Marco G. Ferrari (b. 1974) is a video artist, curator, and teacher based in Chicago, Illinois. He grew up in a family of artists, immersed within the relationship between photography and sculpture he became fascinated with the interconnectedness between expression and the environment. He followed this interest at Ithaca College where he studied music and film, subsequently completing a Bachelor of Arts degree from DePaul University in Communication. In 2013 Ferrari earned a Master of Fine Arts degree in Visual Arts from the University of Chicago.
A consciousness of place runs throughout Ferrari’s personal and collaborative projects. He builds films, installations, digital images, sounds, and video projection performances that explore our relationships with place and time, to probe how identity is shaped by tensions raised by our attachments to or de-attachments from our built and natural environments. He often identifies cultural landscapes that have been marked by emptiness, and treats them as agents in a social context, with a complex history. He then casts these locations as characters and records relationships between them, people, structures, and natural elements with which they engage. Intermixing documentary and fiction film techniques Ferrari’s work projects external narratives of absence and presence to elicit an internal narrative of alienation. The tension between these narratives raises questions about the structure of culture and the nature of thought and illuminate qualities of a common experience. Yet the works also yield something of the mysterious. This narrative tension, rendered through the poetic use of the camera, minimal compositions, and video projections within different spatial contexts produce an experience at once meditative and disorienting, but in the end, human. Upholding a `cinema of imperfection’ that reveals the materiality of the image, Ferrari’s work seeks to move beyond a perceived transparent reality to a place of visual plasticity and sublime emotional experience.
His films have been screened at exhibitions such as the 54th International Art Exhibition of the Venice Biennale; Galleria d’Arte Moderna e Contemporanea–Palazzo Forti (Verona, Italy); the Athens International Film and Video Festival (Ohio); and the Chicago Cultural Center. He has performed live video projections at numerous venues including the Museum of Contemporary Art–Chicago, Ravinia Festival (Highland Park, Illinois), and the Chicago Symphony Center. Funders for projects include the Italian Ministry of Foreign Affairs; the Chicago Department of Cultural Affairs; and the Community Film Workshop of Chicago.

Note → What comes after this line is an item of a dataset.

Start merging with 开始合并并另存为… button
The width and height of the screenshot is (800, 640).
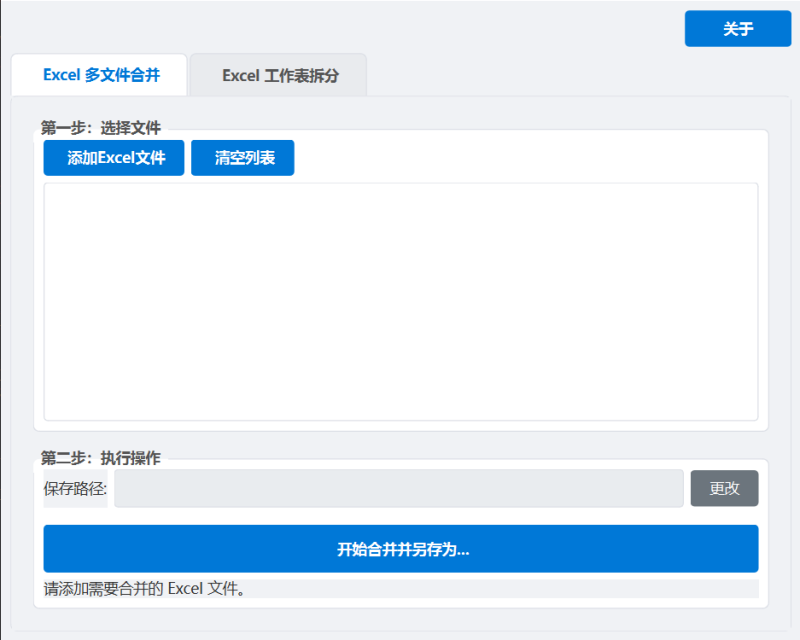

For several years Ferrari performed as a singer/songwriter/guitarist for two alternative rock bands touring clubs in Chicago and the mid-west. In the late 90s Ferrari began working in the film industry in various assistant and lead roles (production coordinator, art department, camera, lighting and sound) for “in house” gallery documentaries, independent narrative films and TV ads in Chicago and Rome, Italy. In 2003 he completed Full Circle, his first feature-length documentary on the life and career of his father, sculptor Virginio Ferrari. For the next 10 years he collaborated with his father, managing his studio and archive, and curating public and private sculpture projects, lectures, group and solo exhibitions in China, Italy and the United States.
In that time he also produced a series of documentary videos on other visual, performing and fashion artists; and mixed live video projections for theatrical and musical national tours for Clinard Dance Theater, pianist Beppe Grifeo and the band Poi Dog Pondering. In 2011 he began teaching digital video, photography and visual language studio courses at Franklin University Switzerland as a Visiting Artist in Residence; and the University of Chicago through the Department of Visual Arts Teaching Fellowship.
Ferrari is a founding member of Creative Asylum, a consortium of Chicago based artists. He currently balances his art-making studio practice as a film fellow for Rebuild Foundation’s Black Cinema House, freelancing as a cinematographer for the performance artist William Pope.L, and managing Ferrari Studios, a collaborative studio space in Chicago and Guardistallo, Italy, shared between himself and his father.
Upcoming projects include three Chicago solo exhibitions in 2015 at Blanc Gallery (February), Aspect/Ratio Gallery (April) and Robert Morris University (September). He is currently editing a 500-page monograph art book on Virginio Ferrari (printed at Grafiche Aurora, Verona, Italy). This fall he is slated to finish his first solo music album, co-produced by Frank Orrall of Platetectonic Music in Chicago.